Contemporary Church History Quarterly

Volume 27, Number 3 (September 2021)

Review of Robert Braun, Protectors of Pluralism: Religious Minorities and the Rescue of Jews in the Low Countries during the Holocaust (Cambridge: Cambridge University Press, 2019).

By Rebecca Carter-Chand, United States Holocaust Memorial Museum*

* The views expressed are those of the author and do not represent those of the United States Holocaust Memorial Museum.

Social scientist Robert Braun has made an important contribution to the study of rescue during the Holocaust, up-ending much of the conventional wisdom and modes of analysis about rescue and rescuers. Braun argues that most studies of rescue are insufficient because they focus too much on motivation, overlook the rescuers’ capacity to effectively carry out the rescue, and do not account for regional variation. This book addresses all three of these factors. Braun is especially skeptical of religious teachings as primary motivating factors, illustrated by a compelling opening anecdote about two Dutch towns in the region of Twente with similar sociocultural profiles but very different responses to the deportation of Jews in 1941. In Almelo many Jews were able to evade deportation with the help of the local Catholic church and 42% of the town’s Jews survived the war. In the nearby town of Borne, the local Catholic churches did not engage in rescue efforts and only 22% of the town’s Jews escaped deportation. Catholic theology and social teaching cannot account for this variation, nor can political or wartime circumstances. Herein lies the guiding question of this study: why are some religious communities willing and able to protect victims of mass persecution and others are not?

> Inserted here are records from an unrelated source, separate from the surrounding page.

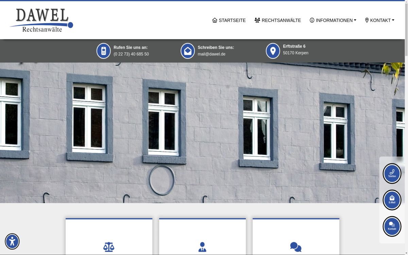Open the Kontakt chat bubble sidebar icon

point(392,226)
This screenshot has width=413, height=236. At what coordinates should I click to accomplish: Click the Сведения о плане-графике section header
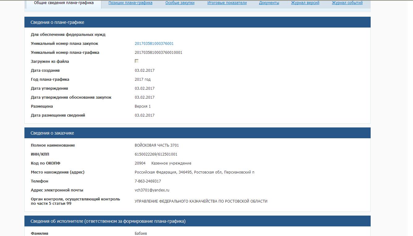coord(57,22)
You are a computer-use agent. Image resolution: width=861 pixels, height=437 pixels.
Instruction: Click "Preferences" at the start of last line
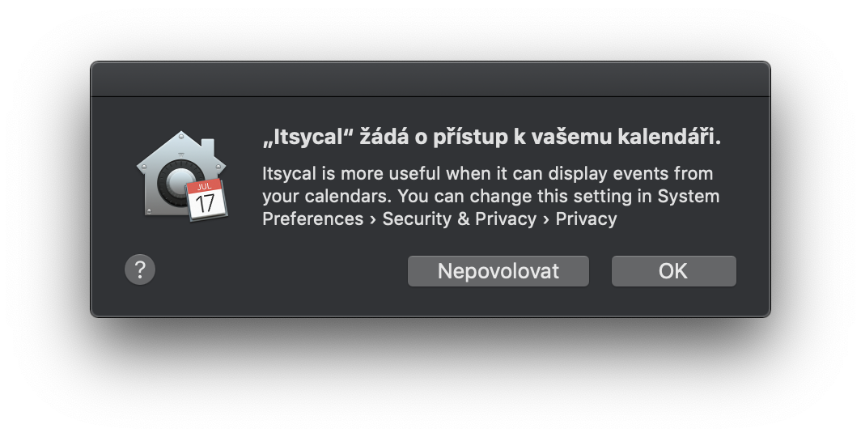click(312, 219)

Because this is a work of social science, it employs a methodology very different from how historians approach research and thus warrants some explanation. Braun begins with a hypothesis that religious minorities are more likely to assist or rescue persecuted groups from mass violence or genocide. In this framing, religious minorities could hold minority status on a national level because of their small size (e.g., Quakers) or they could be a minority in a given region—Catholics in a majority Protestant region and vice versa. This minority theory is based on the idea that religious minorities recognize a shared vulnerability with other minorities, which triggers empathy. Braun posits that all religious communities seek security and self-preservation. When they cannot achieve this through religious dominance, then pluralism is the next safest option to ensure survival. So, a commitment to pluralism accounts for the willingness factor but minority status also enables capacity. Minority communities are able to engage in clandestine collective action while reducing exposure because of their members’ commitment and their relative isolation (more on isolation below). (40)

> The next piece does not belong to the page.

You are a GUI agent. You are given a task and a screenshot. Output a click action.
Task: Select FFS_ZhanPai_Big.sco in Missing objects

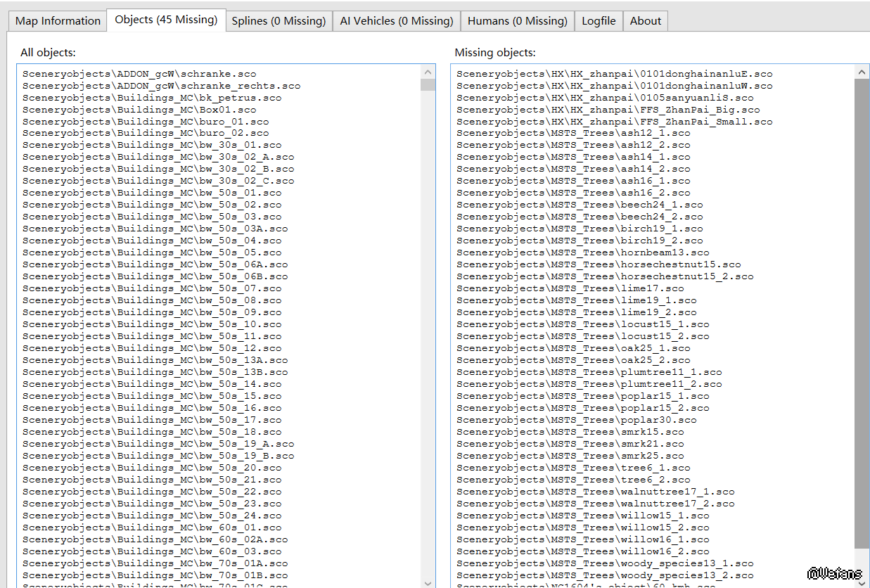pyautogui.click(x=608, y=110)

Braun proceeds to test this hypothesis through detailed geocoding of Jewish evasion in the Netherlands and Belgium, combining spatial statistics, archival sources, contemporary newspapers and other published materials, and postwar testimony, including materials from Yad Vashem’s Righteous Among the Nations program. Numerous graphs, charts, and maps are included throughout these chapters, as well as an insert of ten colour figures. The maps help to explain the story yet the technical presentation of the data makes these chapters largely inaccessible to those not familiar with social scientific methodologies.

Compelling as it is, the limitations of Braun’s thesis are just as important to understand as the argument itself and the data that supports it. There are a number of significant qualifications, the most important being that it is not just minority status that motivates and enables rescue but a certain level of isolation. (112) To illustrate this point, Braun offers the case of a Catholic chaplain in a majority Catholic area of Belgium who carried out a successful rescue operation because he used farmers in remote locations to hide Jews. The farmers were not socially isolated but rather geographically isolated. (170-171) Another crucial factor to consider is that Jews were more likely to survive when their individual networks overlapped with those of isolated minority groups—when doctors and patients and business owners and business patrons interacted on regular basis.

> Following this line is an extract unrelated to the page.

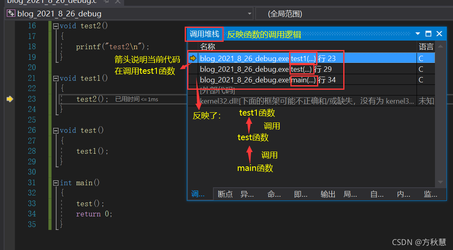453x250 pixels.
Task: Click the project icon before blog_2021_8_26_debug
Action: (x=10, y=14)
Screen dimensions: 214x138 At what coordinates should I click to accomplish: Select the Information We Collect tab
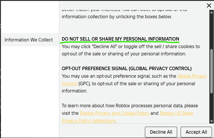pos(29,40)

The book’s concluding chapter considers the applicability of the minority theory in other countries during the Holocaust. Here we see that the seemingly straightforward thesis posited in the book comes with some significant exceptions and qualifications. In order for Braun’s theory to work, the rescue must be collective and clandestine. He outlines three exceptions that suggest why we do not necessarily find religious minorities rescuing Jews to the same extent in other settings during the Holocaust and other modern genocides. Religious minorities may not engage in higher levels of successful rescue where: 1) majority elites, both secular and religious, openly object to persecution and cooperate to stymie the persecution; 2) the rescue is highly individualized and does not require coordination, as in Poland; and 3) the minority groups are closely aligned with the repressive apparatus undertaking the violence. (236) This third point is paramount to understanding the actions of religious minorities in Nazi Germany, where most Christian minorities responded to their perceived vulnerable status by aligning themselves with the Nazi state rather than responding with empathy for other persecuted minorities. Yet the book’s thesis may shed light on German religious minorities if we consider how the Volksgemeinschaft offered belonging and affirmation for previously marginalized groups in German society, thus eclipsing the recognition of shared vulnerability and the promotion of pluralism.

As the author points out, studying clandestine behaviour is hard. (116) Due to the extensive documentation available for the Netherlands, this book is able to compare situations on a granular level and isolate individual factors. Although its applicability may not be as broad as the author explores, he has offered a sophisticated methodology and way of thinking about rescue that moves far beyond religious motivation.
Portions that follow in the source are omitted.